====== Data supplied ======

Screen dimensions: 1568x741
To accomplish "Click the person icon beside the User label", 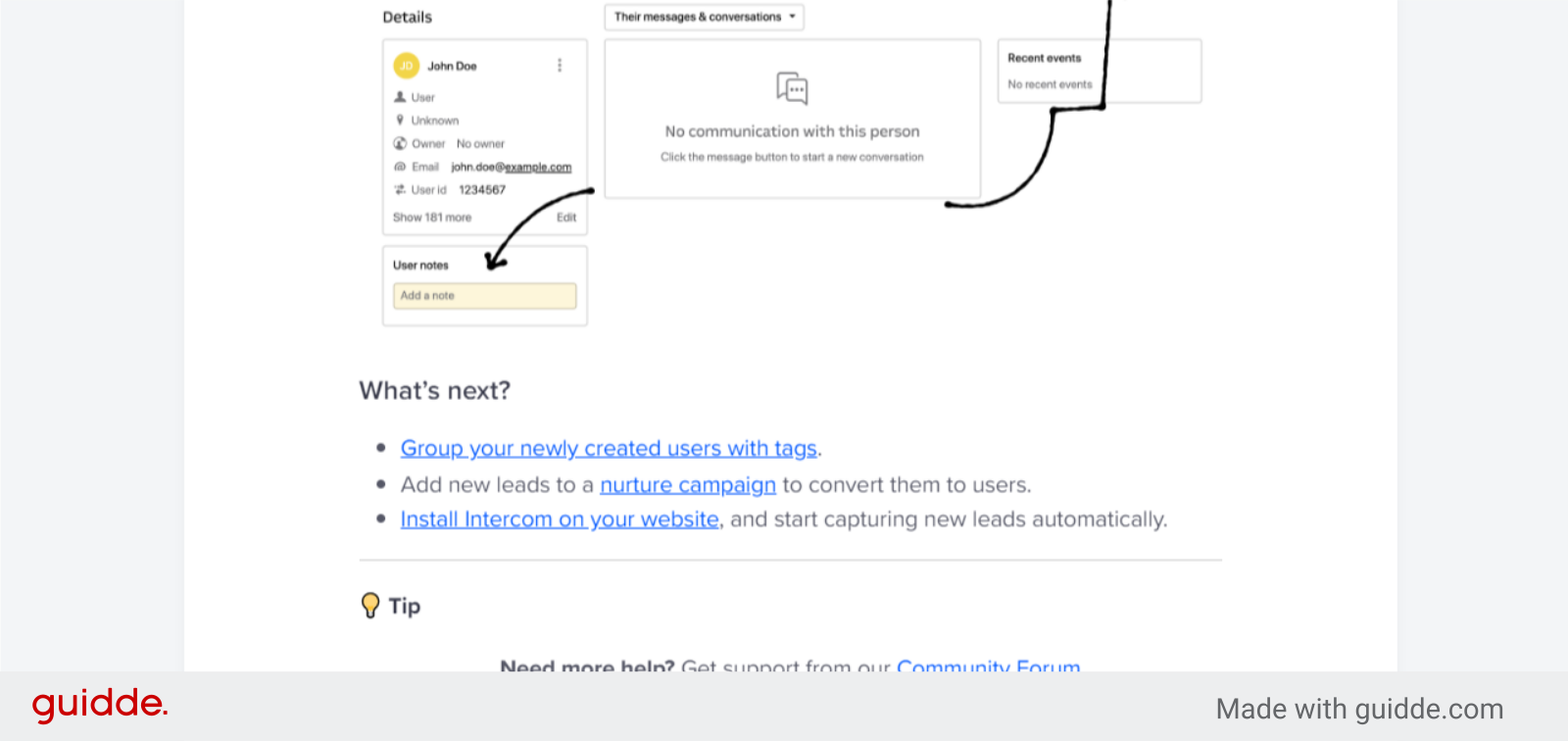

======
====== Data supplied ======

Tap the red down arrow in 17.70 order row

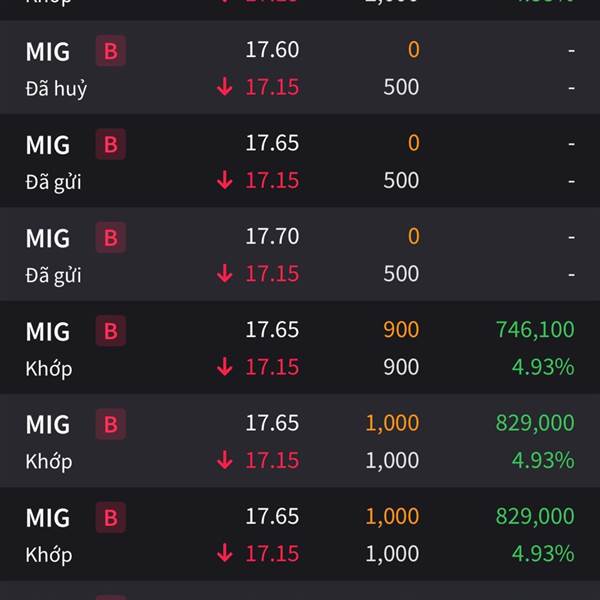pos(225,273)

======
====== Data supplied ======

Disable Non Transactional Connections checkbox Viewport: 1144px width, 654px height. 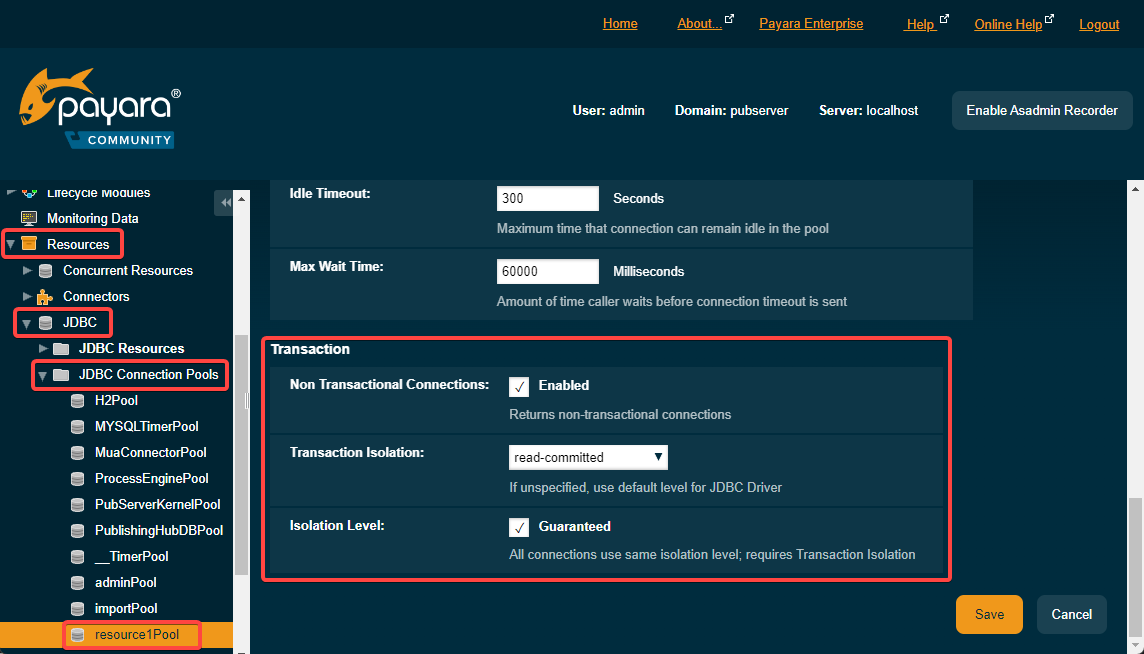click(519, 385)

======

● What you have to do
Transcribe, word for word, the lines of the listing above from the one that contains "Screen dimensions: 1568x741" through the one that contains "the person icon", keeping both ends and dropping the pictures.

● The answer
Screen dimensions: 1568x741
To accomplish "Click the person icon beside the User label", 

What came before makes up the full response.